Midden in de werkruimte staan de te behandelen gereedschappen opgesteld. Er wordt een hoog elektrisch potentiaalverschil aangebracht tussen de werkstukken en de gecladde platen. Zo ontstaat door ionisatie een plasmagas in de werkruimte. Op een gegeven moment wordt het potentiaalverschil dusdanig groot, dat er een vonkenregen vanaf de platen naar de werkstukken ontstaat. In deze vonkenregen zijn volop titaan en aluminium ionen aanwezig die tijdens hun vlucht naar de werkstukken onmiddellijk met het stikstofgas een reactie aangaan. Titaan en aluminium zijn immers reactieve metalen. M.a.w. er ontstaat een deposiet van titaan-aluminium-nitride op het werkstuk. De snelheid van dit aanbrengen is maximaal 2 µm per uur. Dit laagje varieert qua dikte uiteindelijk van 1 -12 µm. De standtijd van snijgereedschappen zoals boren, beitels en frezen kan met deze methode in vele gevallen zelfs verdubbeld worden.
 


Een HiPIMS machine; duidelijk zijn de gecladde titaan/aluminium/koper platen te zien in de werkruimte (foto Cemecon).


Koper/titaan platen met aluminium proppen (foto Innomet Consultancy)


Frees en bewerkingsplaten voorzien van een titaan-aluminium-nitride laag (foto Cemecon).
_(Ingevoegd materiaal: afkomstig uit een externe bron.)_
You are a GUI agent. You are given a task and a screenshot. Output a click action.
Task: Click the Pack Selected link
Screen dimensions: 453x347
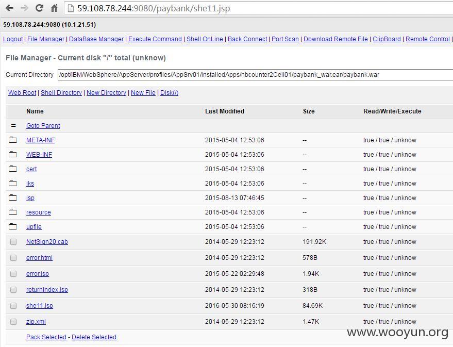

Er zijn meerdere methoden om staal en gereedschapsstaal meer slijtvast te maken. Naast bepaalde methoden die beschreven zijn in de blog ‘slijtvaster maken van koolstofstaal’ is het ook mogelijk een zeer slijtvast laagje Stelliet aan te brengen. Stelliet is een kobaltlegering waarin wolfraam, chroom en koolstof zijn gelegeerd. Hoewel er diverse typen Stelliet ontwikkeld zijn, is Stelliet 6 een veel voorkomende kwaliteit met 28% chroom, 4,5% wolfraam, 1,2% koolstof en enig silicium. Het ijzer- en nikkelgehalte mag samen de 3% niet overschrijden. Na het aanbrengen van de Stellietlaag, ontstaat er een hardheid van 39 tot 42 HRC. Stelliet heeft niet alleen een hoge weerstand tegen slijtage maar beschikt ook over een uitstekende corrosiebestendigheid. Stelliet kan op verschillende manieren worden aangebracht, zoals o.a. thermisch spuiten, lasercladden, plasmapoederlassen e.d. Vooral bij laatstgenoemde methode moet men oppassen dat er niet teveel opmenging ontstaat met het matrixmateriaal want dan kan het ijzergehalte te hoog worden dat ten koste gaat van de loopeigenschappen.